* **Activity**:
Retype the following data exactly, but leave its pictures out.

Dataset items
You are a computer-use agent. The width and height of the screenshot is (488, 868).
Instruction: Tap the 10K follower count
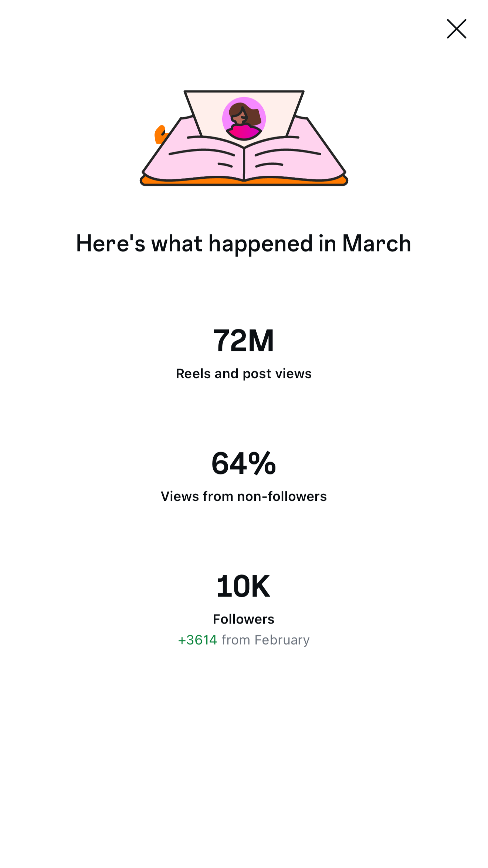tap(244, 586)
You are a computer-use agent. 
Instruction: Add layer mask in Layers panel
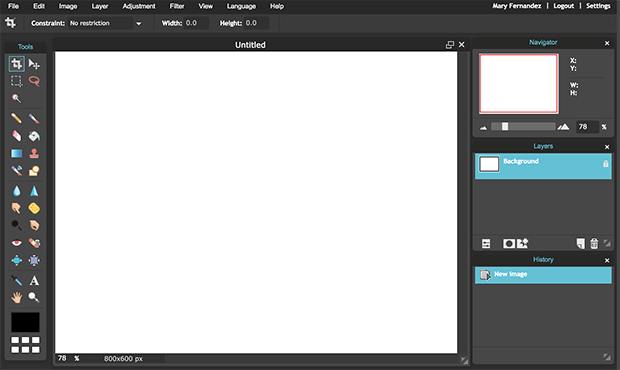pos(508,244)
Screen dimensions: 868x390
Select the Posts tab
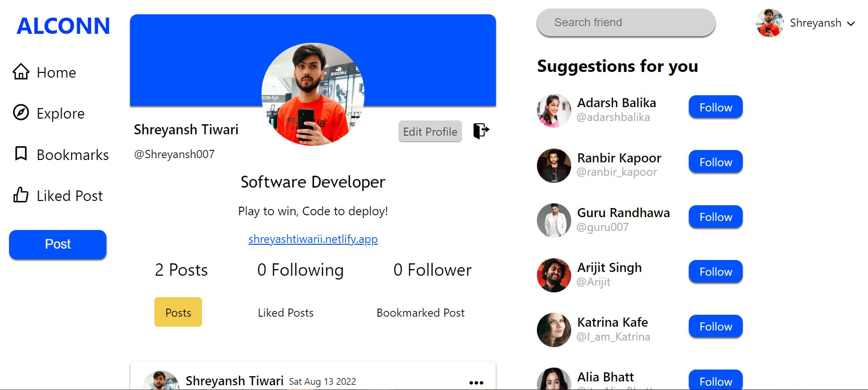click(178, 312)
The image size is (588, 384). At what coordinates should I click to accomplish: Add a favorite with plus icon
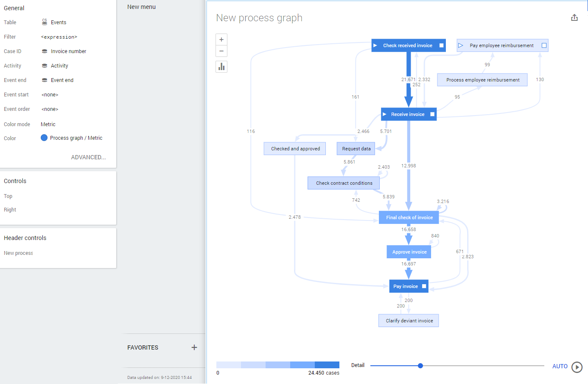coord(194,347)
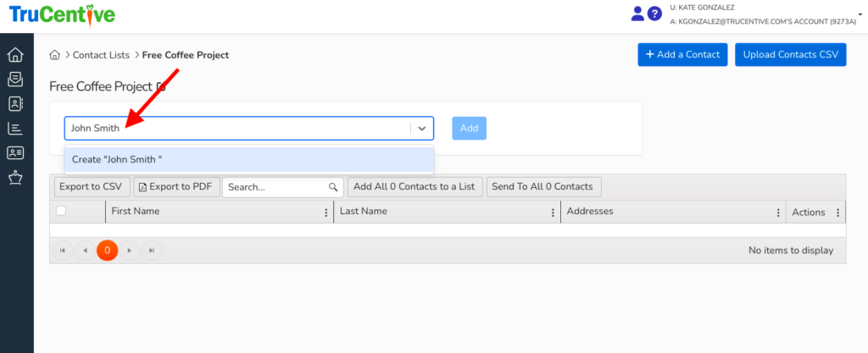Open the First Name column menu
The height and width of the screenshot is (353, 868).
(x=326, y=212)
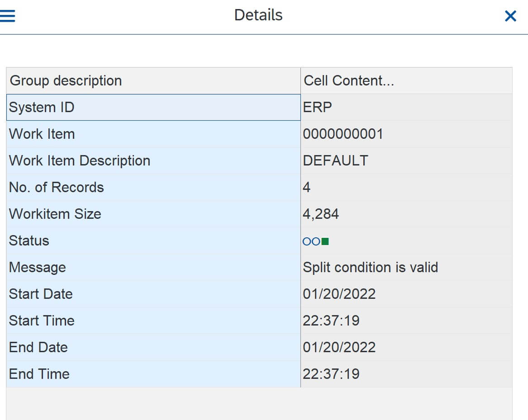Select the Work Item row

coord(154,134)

* **Reply**:
You are a computer-use agent. The width and height of the screenshot is (488, 868).
Instruction: Tap the 10K follower count
tap(244, 586)
You are a computer-use agent. 
Instruction: Add layer mask in Layers panel
pos(508,244)
Screen dimensions: 868x390
Select the Posts tab
click(178, 312)
The image size is (588, 384). At what coordinates should I click to accomplish: Add a favorite with plus icon
coord(194,347)
Open the First Name column menu
The height and width of the screenshot is (353, 868).
(x=326, y=212)
Select the Work Item row

coord(154,134)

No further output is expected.